Amanda Pritchard, the current NHS England Chief Executive, reminded us all last week that in the 76-year history of the NHS there have been 18 Prime Ministers, 34 Secretaries of State for Health and yet only nine changes of government since 1948. However, every change of government has at some stage, tried to ‘reform’ and in so doing, improve the NHS. Those of us who have been around the NHS for many years have become adept at navigating the various changes that have been introduced.

I vividly remember the elections resulting in the change of government in 1997. I had just completed the first data collection of my PhD. My participants were GPs and other primary care colleagues who were working in what were known at the time as GP Fundholding Practices. These operated in a so called internal quasi-market made up of purchasers and providers of health care services. Frank (Father Christmas) Dobson, one of the jolliest Secretaries of State for Health we have ever had, declared an end to the internal market. Considering the whole set up formed the basis of my PhD, I was pretty devasted. But I carried on. Whilst the internal market was disbanded, and GP Fundholders abolished, the subsequent establishment of Primary Care Groups (PCG) happened over the following two years. By this time, I had been able to modify my study and was able to complete my doctorate in 2000.

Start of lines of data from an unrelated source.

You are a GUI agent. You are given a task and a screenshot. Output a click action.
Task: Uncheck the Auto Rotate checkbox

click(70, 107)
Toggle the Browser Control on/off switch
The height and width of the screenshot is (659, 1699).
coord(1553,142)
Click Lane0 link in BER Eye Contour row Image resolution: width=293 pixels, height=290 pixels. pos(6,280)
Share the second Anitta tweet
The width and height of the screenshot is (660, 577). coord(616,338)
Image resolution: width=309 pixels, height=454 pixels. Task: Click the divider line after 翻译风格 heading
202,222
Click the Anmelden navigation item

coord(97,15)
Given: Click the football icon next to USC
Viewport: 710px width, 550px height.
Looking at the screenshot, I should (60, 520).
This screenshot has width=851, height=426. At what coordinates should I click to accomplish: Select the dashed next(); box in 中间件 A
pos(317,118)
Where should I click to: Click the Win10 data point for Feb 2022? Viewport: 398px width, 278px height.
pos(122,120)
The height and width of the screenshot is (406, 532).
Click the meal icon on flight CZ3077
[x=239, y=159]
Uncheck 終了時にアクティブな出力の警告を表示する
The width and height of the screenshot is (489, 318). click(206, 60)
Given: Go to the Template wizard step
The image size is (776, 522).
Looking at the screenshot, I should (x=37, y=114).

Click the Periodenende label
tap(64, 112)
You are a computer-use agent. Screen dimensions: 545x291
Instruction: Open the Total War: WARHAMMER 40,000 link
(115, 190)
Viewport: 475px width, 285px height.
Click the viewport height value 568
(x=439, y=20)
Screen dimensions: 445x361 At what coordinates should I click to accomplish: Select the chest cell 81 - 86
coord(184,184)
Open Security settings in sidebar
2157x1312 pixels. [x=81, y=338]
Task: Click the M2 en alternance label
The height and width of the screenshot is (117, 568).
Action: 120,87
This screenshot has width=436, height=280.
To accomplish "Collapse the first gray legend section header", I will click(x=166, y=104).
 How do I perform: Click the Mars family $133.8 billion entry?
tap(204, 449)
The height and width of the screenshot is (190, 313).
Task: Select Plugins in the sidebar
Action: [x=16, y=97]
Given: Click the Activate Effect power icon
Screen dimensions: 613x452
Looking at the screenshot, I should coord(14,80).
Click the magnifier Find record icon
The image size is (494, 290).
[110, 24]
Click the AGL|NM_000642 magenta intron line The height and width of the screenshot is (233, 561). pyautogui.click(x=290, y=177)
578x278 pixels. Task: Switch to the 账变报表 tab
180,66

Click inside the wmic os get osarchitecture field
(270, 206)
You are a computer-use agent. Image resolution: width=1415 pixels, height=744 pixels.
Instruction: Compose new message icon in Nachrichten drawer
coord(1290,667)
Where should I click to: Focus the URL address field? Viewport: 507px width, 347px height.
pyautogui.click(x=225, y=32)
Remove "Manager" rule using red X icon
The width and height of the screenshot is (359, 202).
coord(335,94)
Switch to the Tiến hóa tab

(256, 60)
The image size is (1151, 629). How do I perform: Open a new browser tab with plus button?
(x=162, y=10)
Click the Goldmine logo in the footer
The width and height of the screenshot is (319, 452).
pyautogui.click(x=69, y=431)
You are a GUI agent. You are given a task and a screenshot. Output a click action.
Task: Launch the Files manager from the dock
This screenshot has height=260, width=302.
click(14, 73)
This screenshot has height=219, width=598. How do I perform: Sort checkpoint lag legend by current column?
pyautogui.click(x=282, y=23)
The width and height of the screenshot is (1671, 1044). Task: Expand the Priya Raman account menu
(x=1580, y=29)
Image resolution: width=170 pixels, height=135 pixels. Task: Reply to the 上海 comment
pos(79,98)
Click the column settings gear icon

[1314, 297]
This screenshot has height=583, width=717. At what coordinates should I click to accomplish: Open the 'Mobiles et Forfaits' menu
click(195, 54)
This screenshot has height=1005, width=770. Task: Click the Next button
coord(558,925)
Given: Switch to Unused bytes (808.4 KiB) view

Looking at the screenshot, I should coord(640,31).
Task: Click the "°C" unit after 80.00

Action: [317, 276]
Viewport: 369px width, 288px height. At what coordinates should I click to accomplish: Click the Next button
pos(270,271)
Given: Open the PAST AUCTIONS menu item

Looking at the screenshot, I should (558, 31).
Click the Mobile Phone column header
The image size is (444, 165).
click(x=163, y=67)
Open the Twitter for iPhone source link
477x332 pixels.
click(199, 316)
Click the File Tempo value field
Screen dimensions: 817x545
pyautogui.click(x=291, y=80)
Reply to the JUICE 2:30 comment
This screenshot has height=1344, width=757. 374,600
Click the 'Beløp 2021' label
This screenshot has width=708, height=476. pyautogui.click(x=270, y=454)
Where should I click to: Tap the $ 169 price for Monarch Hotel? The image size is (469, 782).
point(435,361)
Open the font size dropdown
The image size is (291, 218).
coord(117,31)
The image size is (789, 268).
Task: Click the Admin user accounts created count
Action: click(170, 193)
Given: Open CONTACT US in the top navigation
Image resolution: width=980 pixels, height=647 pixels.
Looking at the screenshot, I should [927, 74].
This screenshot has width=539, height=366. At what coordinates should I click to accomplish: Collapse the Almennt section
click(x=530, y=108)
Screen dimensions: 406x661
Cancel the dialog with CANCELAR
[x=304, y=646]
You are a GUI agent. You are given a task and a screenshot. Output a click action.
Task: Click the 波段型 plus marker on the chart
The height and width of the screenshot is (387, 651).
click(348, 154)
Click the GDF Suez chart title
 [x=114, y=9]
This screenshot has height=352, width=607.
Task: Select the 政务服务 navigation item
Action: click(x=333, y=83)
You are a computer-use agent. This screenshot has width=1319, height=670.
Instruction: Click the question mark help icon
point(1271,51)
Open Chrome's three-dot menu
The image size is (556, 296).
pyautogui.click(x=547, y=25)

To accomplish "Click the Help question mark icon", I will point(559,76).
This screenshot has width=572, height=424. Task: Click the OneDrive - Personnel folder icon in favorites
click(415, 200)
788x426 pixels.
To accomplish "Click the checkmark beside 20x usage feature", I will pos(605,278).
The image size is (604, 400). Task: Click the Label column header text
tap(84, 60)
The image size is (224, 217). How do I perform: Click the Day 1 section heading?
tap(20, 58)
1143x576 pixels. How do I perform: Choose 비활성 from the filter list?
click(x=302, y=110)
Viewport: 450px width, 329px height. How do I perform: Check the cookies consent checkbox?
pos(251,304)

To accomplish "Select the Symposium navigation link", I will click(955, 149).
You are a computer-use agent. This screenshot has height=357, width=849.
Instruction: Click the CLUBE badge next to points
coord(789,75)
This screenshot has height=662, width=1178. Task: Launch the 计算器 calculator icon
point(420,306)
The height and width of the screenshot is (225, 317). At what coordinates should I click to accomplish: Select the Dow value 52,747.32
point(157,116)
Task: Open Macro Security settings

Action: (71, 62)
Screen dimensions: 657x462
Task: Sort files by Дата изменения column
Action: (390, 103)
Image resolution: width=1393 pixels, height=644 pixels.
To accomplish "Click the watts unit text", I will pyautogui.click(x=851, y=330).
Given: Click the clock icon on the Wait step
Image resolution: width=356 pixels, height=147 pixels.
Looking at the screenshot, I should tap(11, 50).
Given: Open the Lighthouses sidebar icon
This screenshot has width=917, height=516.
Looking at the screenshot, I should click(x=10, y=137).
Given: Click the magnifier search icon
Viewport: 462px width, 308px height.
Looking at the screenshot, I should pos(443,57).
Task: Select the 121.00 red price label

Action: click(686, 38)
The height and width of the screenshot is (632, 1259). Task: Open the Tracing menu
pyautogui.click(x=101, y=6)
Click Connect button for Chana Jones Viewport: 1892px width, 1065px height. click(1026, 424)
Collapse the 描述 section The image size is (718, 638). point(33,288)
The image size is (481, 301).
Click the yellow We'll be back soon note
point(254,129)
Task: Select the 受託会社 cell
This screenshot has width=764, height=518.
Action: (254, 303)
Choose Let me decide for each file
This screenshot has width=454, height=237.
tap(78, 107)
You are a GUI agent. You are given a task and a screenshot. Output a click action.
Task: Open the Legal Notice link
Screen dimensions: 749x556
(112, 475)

In 2001, PCGs were replaced by a fewer number of Primary Care Trusts, later to become Clinical Commissioning Groups in 2013. These too disappeared in 2022, being replaced by Integrated Care Systems that bring together health and social care services. Interestingly, there were two main protagonists who started this change process back in 1999. These were Frank Dobson’s successor, Alan Milburn, and the political strategist and advisor, Paul Corrigan. I don’t think I have knowingly met Paul Corrigan but I did once meet Alan Milburn in a first-class train waiting room, but that was over 20 years ago. I say interestingly, as Wes Streeting, the new Secretary of State for Health and Care has brought both of these folk in as advisors to help him tackle the issues facing the NHS. I never like to use the R word when it comes to the NHS, but I’m sure there will be changes to come yet again. They did it once and I’m sure they will do it again.

Indeed, some of these have already been signalled: moving care out of hospitals and into primary and community care; better use of technology and data; and boosting prevention and reducing health inequalities. Thankfully the discussions have put children’s health care, and mental health care front and centre in these plans. Like my jet lag recovery period, only time will tell how quickly the NHS can move forward in tackling the challenges and once again better meet the needs of our communities and the folk who live in them.